*** INPUT

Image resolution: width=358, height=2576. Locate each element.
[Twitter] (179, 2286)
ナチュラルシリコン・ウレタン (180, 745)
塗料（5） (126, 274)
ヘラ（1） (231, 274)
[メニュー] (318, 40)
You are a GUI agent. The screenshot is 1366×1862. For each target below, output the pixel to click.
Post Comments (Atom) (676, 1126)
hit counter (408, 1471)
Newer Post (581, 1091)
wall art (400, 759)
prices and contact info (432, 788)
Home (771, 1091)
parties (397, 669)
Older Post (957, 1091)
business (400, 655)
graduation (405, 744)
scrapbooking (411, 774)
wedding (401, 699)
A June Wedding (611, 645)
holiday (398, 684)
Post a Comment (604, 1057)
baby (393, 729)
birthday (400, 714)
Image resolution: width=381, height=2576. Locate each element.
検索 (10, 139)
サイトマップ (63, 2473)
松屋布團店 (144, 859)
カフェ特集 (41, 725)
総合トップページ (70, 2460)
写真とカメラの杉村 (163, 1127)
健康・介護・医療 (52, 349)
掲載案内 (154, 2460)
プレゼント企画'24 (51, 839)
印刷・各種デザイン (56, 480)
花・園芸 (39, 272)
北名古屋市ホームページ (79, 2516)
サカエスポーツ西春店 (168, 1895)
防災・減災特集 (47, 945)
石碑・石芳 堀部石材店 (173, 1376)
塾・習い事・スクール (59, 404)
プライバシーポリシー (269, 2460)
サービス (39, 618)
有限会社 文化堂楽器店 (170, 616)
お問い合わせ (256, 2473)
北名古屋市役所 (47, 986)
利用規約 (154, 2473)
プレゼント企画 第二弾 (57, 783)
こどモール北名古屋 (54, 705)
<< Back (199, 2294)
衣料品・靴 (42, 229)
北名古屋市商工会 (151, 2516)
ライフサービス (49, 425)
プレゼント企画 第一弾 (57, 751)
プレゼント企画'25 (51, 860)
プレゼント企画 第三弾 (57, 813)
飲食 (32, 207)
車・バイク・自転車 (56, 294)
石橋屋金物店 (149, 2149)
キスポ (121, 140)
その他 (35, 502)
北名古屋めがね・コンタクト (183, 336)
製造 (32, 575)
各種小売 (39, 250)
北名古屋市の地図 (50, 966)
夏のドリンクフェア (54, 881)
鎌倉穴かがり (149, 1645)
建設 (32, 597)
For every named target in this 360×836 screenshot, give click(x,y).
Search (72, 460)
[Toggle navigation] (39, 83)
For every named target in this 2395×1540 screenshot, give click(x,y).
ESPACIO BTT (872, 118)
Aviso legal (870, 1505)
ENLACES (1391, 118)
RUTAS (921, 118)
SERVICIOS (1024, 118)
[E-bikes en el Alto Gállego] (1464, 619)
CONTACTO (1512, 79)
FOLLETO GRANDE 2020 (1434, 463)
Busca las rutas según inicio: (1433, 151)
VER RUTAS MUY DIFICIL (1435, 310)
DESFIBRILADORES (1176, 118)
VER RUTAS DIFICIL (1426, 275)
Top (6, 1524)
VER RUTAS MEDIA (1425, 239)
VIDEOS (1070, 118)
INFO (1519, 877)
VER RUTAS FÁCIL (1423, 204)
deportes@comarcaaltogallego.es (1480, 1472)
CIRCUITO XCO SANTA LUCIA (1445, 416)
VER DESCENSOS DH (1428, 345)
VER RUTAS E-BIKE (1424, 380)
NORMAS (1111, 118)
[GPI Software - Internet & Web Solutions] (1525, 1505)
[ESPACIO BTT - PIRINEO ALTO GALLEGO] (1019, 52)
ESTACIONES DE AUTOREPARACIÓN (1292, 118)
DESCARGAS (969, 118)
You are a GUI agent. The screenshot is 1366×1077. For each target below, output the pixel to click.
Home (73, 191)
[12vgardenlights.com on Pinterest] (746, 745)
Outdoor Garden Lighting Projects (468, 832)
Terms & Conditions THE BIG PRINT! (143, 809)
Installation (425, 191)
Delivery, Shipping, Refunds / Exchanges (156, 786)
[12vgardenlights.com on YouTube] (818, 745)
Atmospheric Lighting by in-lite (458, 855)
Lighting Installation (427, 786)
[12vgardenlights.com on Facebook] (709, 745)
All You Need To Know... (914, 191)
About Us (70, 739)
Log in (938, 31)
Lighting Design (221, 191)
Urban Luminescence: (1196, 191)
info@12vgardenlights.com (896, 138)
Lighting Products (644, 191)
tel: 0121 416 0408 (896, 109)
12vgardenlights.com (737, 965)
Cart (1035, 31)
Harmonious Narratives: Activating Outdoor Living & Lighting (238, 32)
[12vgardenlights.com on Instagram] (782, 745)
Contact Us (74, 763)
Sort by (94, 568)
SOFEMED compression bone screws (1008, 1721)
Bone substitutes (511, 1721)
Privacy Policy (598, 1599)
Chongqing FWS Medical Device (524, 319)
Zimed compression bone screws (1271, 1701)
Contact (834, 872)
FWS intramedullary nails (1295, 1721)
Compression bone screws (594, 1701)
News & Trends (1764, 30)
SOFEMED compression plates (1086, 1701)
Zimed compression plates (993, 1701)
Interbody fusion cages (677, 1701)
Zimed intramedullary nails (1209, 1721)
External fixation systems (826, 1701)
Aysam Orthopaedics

******

### EXERCISE DIRECTIONS
From the records above, pull every line that has the string "this" and copy it.

### TASK SOLUTION
For every named target in this 360×836 screenshot, give click(x,y).
For every named target in this 2395×1540 screenshot, give click(x,y).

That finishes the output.